June 2023 Update: As of July 2023, we have successfully recruited 15 subjects as healthy controls, six exercising PD participants, 7 non-exercising PD participants that have completed the cycling intervention & follow-up scans, and five non-exercising PD participants for the control group.

Furthermore, we are excited about our collaboration with the upcoming IMPACT 360 study, which will investigate the effects of lifestyle choices on PD progression and provide an opportunity for data pooling and potentially increase the number of subjects in our study. To learn more, read the 2023 Impact Report here.

Purpose of the Project and Using New Technology  

Dr. Vesna Sossi will be heading the bioenergetics project which examines brain energetics in healthy aging and Parkinson’s disease. The new technology will also allow the research team to examine the effects of exercise and how it alters the bioenergetics of Parkinson’s disease.  

At the center of this project is examining the effects of exercise, and its links to bioenergetics, neuroinflammation, somatotopy, and mood and apathy. The new technology will allow researchers to answer these questions, and most importantly, to assess the therapeutic potential for exercise in subjects at high risk.  
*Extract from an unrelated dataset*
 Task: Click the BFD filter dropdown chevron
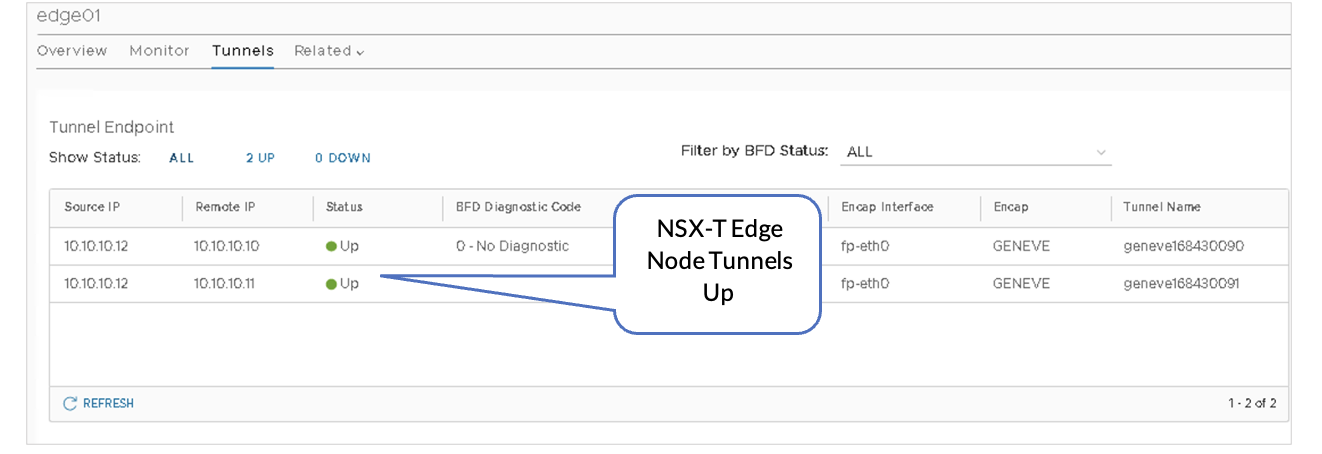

This Brain Energetics project will create protocols and procedures on how to use the new equipment, enabling the research team to gain insights previously unexplored. To learn more about this project, read the 2023 Impact Report here. You can support this project by donating now.  

Dr. Vesna Sossi is a nuclear physicist specializing in the application of Positron Emission Tomography scans to the study of Parkinson’s Disease. Dr. Sossi is the Director of UBC’s PET Imaging Laboratory and is a professor in UBC’s Department of Physics and Astronomy.